→ TASK STATEMENT
Everything from the line containing "This screenshot has width=650, height=541." through the last line of the data below is to be retyped exactly, apart from the pictures.
Segment Start: DATA FOR ANALYSIS
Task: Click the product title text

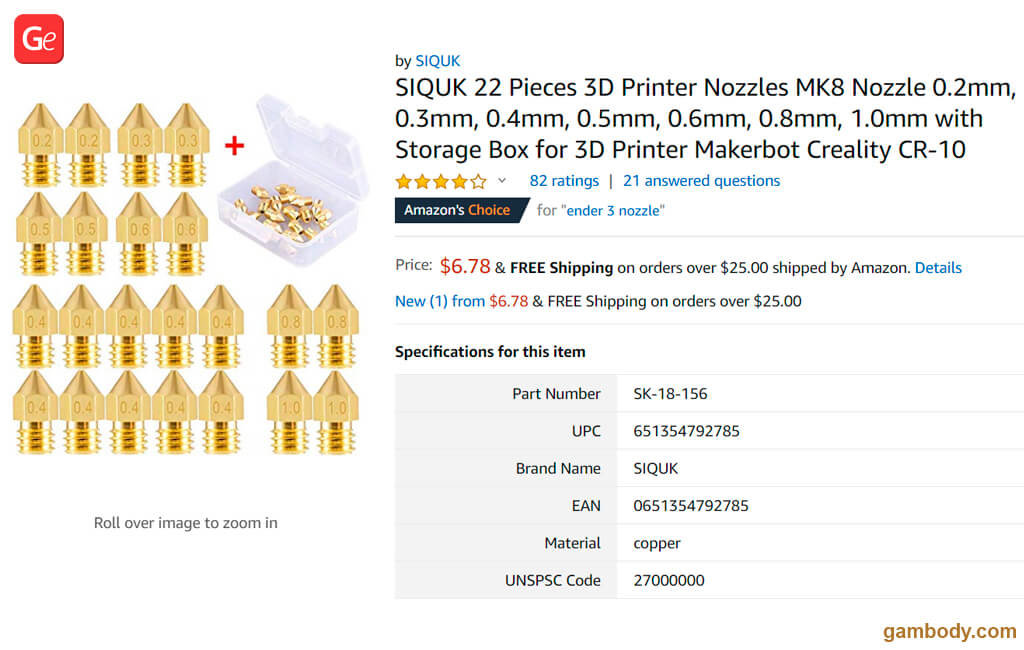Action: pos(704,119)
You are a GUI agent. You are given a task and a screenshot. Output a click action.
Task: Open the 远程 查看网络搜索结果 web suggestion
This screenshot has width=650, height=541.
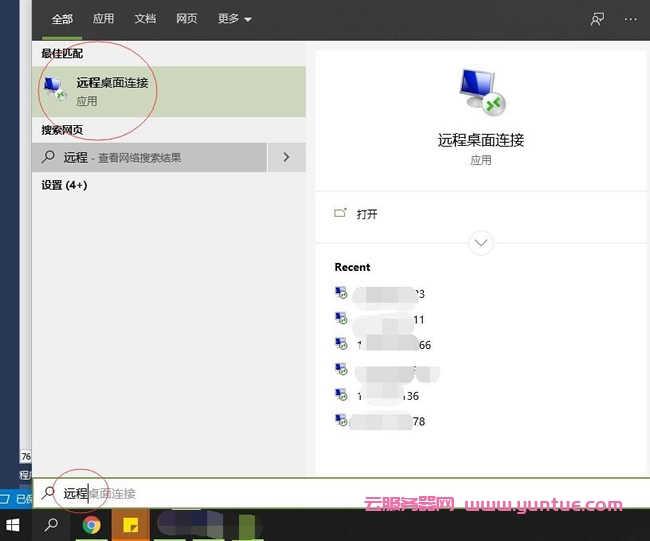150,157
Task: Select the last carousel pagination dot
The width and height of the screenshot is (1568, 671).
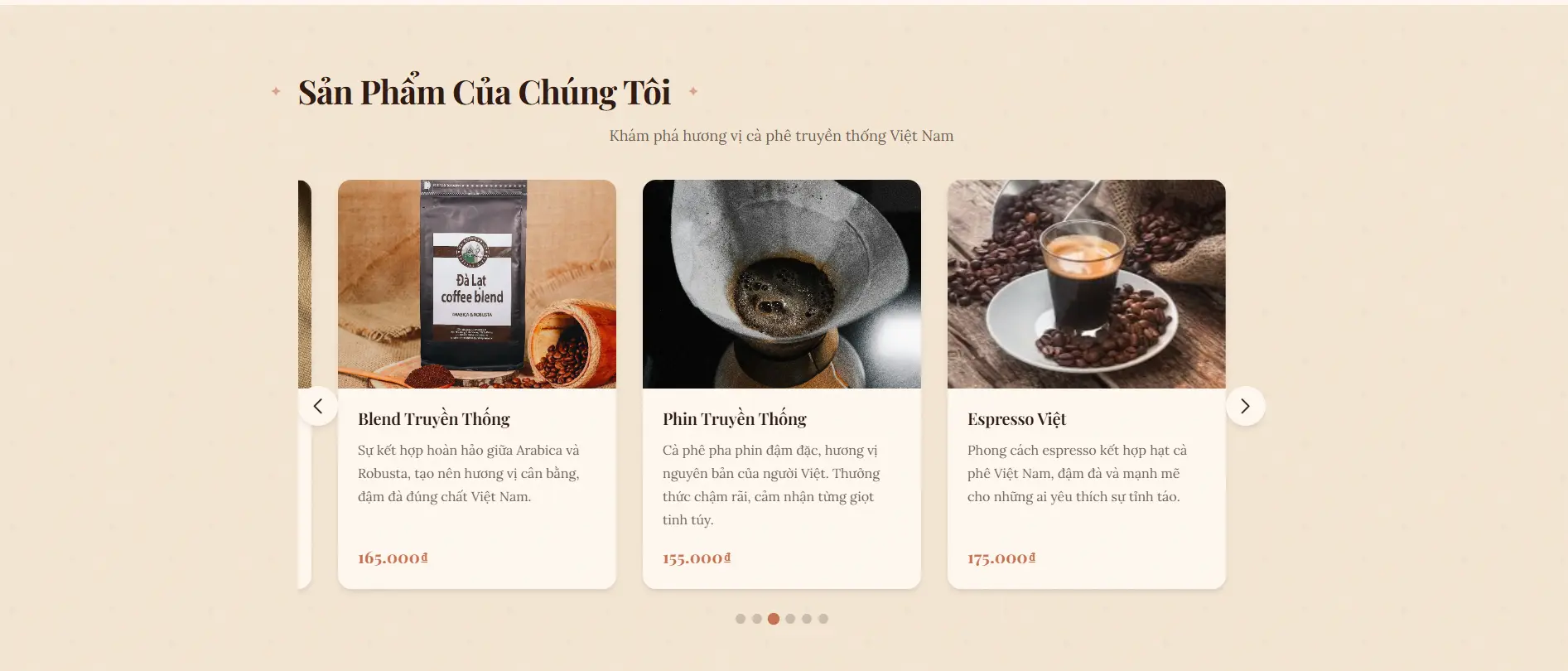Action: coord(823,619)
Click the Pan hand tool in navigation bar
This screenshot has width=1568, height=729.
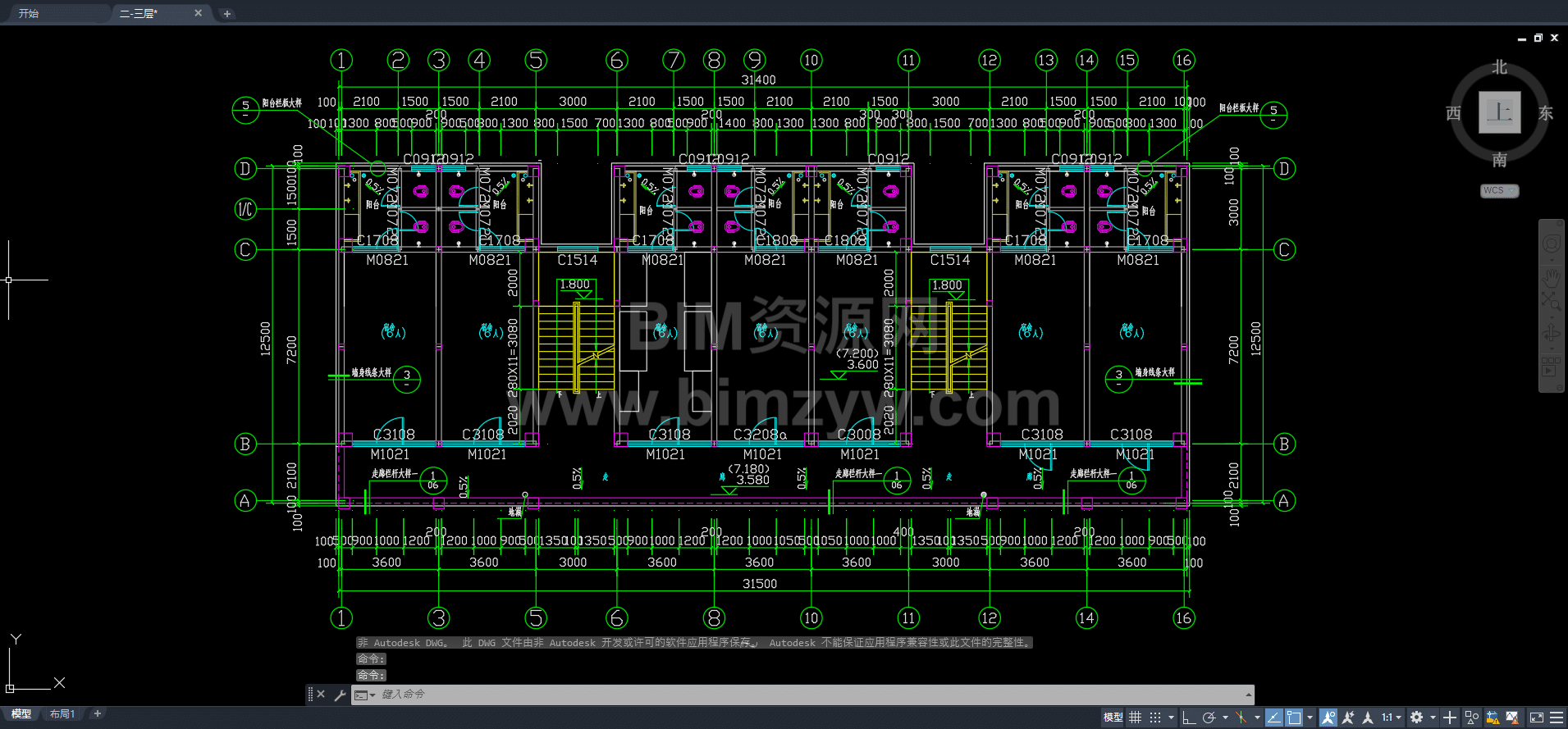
Segment End: DATA FOR ANALYSIS
→ ANSWER BELOW
This screenshot has width=650, height=541.
150,157
Task: Select the last carousel pagination dot
The width and height of the screenshot is (1568, 671).
Action: coord(823,619)
Click the Pan hand tool in navigation bar
This screenshot has width=1568, height=729.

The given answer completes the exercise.